START Given data
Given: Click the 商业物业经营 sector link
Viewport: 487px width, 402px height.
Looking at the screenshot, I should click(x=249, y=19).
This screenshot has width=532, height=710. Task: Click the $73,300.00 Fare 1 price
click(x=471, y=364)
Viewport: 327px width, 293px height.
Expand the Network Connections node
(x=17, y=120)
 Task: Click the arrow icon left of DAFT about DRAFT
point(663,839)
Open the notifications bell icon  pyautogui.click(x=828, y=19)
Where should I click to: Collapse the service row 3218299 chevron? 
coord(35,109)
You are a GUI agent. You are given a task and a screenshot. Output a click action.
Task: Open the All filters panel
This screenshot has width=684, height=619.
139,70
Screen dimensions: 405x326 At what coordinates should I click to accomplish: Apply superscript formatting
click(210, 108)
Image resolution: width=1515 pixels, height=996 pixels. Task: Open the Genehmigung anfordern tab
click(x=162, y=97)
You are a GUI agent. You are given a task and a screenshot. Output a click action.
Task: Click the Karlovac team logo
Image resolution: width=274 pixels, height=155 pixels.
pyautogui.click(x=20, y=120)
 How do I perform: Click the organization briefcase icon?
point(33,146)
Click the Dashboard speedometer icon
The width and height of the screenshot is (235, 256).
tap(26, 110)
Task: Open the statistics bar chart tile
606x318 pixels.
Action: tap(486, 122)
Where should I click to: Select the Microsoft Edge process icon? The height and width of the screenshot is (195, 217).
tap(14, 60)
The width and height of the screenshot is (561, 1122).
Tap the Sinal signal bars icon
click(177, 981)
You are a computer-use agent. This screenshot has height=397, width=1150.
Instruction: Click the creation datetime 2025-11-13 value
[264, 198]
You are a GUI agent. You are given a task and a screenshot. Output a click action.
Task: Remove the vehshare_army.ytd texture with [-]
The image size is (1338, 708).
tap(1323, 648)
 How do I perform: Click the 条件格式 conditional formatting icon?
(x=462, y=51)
END Given data
Job —
Rewrite the lines above as a numbered list, leaving out any blank lines.

Final result —
1. Given: Click the 商业物业经营 sector link
2. Viewport: 487px width, 402px height.
3. Looking at the screenshot, I should click(x=249, y=19).
4. This screenshot has width=532, height=710. Task: Click the $73,300.00 Fare 1 price
5. click(x=471, y=364)
6. Viewport: 327px width, 293px height.
7. Expand the Network Connections node
8. (x=17, y=120)
9.  Task: Click the arrow icon left of DAFT about DRAFT
10. point(663,839)
11. Open the notifications bell icon  pyautogui.click(x=828, y=19)
12. Where should I click to: Collapse the service row 3218299 chevron? 
13. coord(35,109)
14. You are a GUI agent. You are given a task and a screenshot. Output a click action.
15. Task: Open the All filters panel
16. This screenshot has width=684, height=619.
17. 139,70
18. Screen dimensions: 405x326 At what coordinates should I click to accomplish: Apply superscript formatting
19. click(210, 108)
20. Image resolution: width=1515 pixels, height=996 pixels. Task: Open the Genehmigung anfordern tab
21. click(x=162, y=97)
22. You are a GUI agent. You are given a task and a screenshot. Output a click action.
23. Task: Click the Karlovac team logo
24. Image resolution: width=274 pixels, height=155 pixels.
25. pyautogui.click(x=20, y=120)
26.  How do I perform: Click the organization briefcase icon?
27. point(33,146)
28. Click the Dashboard speedometer icon
29. The width and height of the screenshot is (235, 256).
30. tap(26, 110)
31. Task: Open the statistics bar chart tile
32. 606x318 pixels.
33. Action: tap(486, 122)
34. Where should I click to: Select the Microsoft Edge process icon? The height and width of the screenshot is (195, 217).
35. tap(14, 60)
36. The width and height of the screenshot is (561, 1122).
37. Tap the Sinal signal bars icon
38. click(177, 981)
39. You are a computer-use agent. This screenshot has height=397, width=1150.
40. Instruction: Click the creation datetime 2025-11-13 value
41. [264, 198]
42. You are a GUI agent. You are given a task and a screenshot. Output a click action.
43. Task: Remove the vehshare_army.ytd texture with [-]
44. The image size is (1338, 708).
45. tap(1323, 648)
46.  How do I perform: Click the 条件格式 conditional formatting icon?
47. (x=462, y=51)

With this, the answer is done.